----- DATA SUPPLIED -----

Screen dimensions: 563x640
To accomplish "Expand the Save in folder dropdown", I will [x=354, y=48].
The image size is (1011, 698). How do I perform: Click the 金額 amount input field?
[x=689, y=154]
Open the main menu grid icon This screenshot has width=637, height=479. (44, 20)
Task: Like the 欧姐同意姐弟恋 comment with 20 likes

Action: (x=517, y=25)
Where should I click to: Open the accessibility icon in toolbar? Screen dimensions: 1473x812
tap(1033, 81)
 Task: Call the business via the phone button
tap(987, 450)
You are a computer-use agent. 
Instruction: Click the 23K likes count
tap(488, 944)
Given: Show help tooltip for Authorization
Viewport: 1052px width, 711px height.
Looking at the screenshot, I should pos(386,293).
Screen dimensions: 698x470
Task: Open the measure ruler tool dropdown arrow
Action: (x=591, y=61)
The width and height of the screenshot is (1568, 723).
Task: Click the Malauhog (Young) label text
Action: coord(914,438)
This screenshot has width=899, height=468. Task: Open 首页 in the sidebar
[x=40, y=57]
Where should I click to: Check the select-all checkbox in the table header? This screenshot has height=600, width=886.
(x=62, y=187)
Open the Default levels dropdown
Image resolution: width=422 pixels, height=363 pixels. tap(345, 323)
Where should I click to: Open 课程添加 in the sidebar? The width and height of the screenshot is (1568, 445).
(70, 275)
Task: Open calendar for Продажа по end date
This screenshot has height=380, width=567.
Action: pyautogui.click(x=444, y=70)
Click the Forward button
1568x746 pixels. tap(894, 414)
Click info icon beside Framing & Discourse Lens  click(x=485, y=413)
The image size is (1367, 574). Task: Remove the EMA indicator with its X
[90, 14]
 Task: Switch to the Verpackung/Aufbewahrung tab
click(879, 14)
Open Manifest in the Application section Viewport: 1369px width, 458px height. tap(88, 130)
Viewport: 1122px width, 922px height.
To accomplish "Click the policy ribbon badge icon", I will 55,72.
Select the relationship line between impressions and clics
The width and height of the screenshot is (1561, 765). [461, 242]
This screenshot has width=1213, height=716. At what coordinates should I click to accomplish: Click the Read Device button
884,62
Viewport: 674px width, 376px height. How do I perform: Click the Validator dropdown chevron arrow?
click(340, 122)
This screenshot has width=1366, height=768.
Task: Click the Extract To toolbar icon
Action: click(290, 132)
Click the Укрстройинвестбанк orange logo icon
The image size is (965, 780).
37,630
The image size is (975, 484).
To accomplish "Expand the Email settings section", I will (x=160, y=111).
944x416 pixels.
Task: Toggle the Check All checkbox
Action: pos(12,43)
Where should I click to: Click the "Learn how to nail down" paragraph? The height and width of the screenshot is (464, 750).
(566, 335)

-----

§ REQUIREMENT
Reproduce all the records precisely.

§ YOUR RESPONSE
Screen dimensions: 563x640
To accomplish "Expand the Save in folder dropdown", I will [x=354, y=48].
The image size is (1011, 698). How do I perform: Click the 金額 amount input field?
[x=689, y=154]
Open the main menu grid icon This screenshot has width=637, height=479. (44, 20)
Task: Like the 欧姐同意姐弟恋 comment with 20 likes

Action: (x=517, y=25)
Where should I click to: Open the accessibility icon in toolbar? Screen dimensions: 1473x812
tap(1033, 81)
 Task: Call the business via the phone button
tap(987, 450)
You are a computer-use agent. 
Instruction: Click the 23K likes count
tap(488, 944)
Given: Show help tooltip for Authorization
Viewport: 1052px width, 711px height.
Looking at the screenshot, I should pos(386,293).
Screen dimensions: 698x470
Task: Open the measure ruler tool dropdown arrow
Action: (x=591, y=61)
The width and height of the screenshot is (1568, 723).
Task: Click the Malauhog (Young) label text
Action: coord(914,438)
This screenshot has width=899, height=468. Task: Open 首页 in the sidebar
[x=40, y=57]
Where should I click to: Check the select-all checkbox in the table header? This screenshot has height=600, width=886.
(x=62, y=187)
Open the Default levels dropdown
Image resolution: width=422 pixels, height=363 pixels. tap(345, 323)
Where should I click to: Open 课程添加 in the sidebar? The width and height of the screenshot is (1568, 445).
(70, 275)
Task: Open calendar for Продажа по end date
This screenshot has height=380, width=567.
Action: pyautogui.click(x=444, y=70)
Click the Forward button
1568x746 pixels. tap(894, 414)
Click info icon beside Framing & Discourse Lens  click(x=485, y=413)
The image size is (1367, 574). Task: Remove the EMA indicator with its X
[90, 14]
 Task: Switch to the Verpackung/Aufbewahrung tab
click(879, 14)
Open Manifest in the Application section Viewport: 1369px width, 458px height. tap(88, 130)
Viewport: 1122px width, 922px height.
To accomplish "Click the policy ribbon badge icon", I will 55,72.
Select the relationship line between impressions and clics
The width and height of the screenshot is (1561, 765). [461, 242]
This screenshot has width=1213, height=716. At what coordinates should I click to accomplish: Click the Read Device button
884,62
Viewport: 674px width, 376px height. How do I perform: Click the Validator dropdown chevron arrow?
click(340, 122)
This screenshot has width=1366, height=768.
Task: Click the Extract To toolbar icon
Action: click(290, 132)
Click the Укрстройинвестбанк orange logo icon
The image size is (965, 780).
37,630
The image size is (975, 484).
To accomplish "Expand the Email settings section", I will (x=160, y=111).
944x416 pixels.
Task: Toggle the Check All checkbox
Action: pos(12,43)
Where should I click to: Click the "Learn how to nail down" paragraph? The height and width of the screenshot is (464, 750).
(566, 335)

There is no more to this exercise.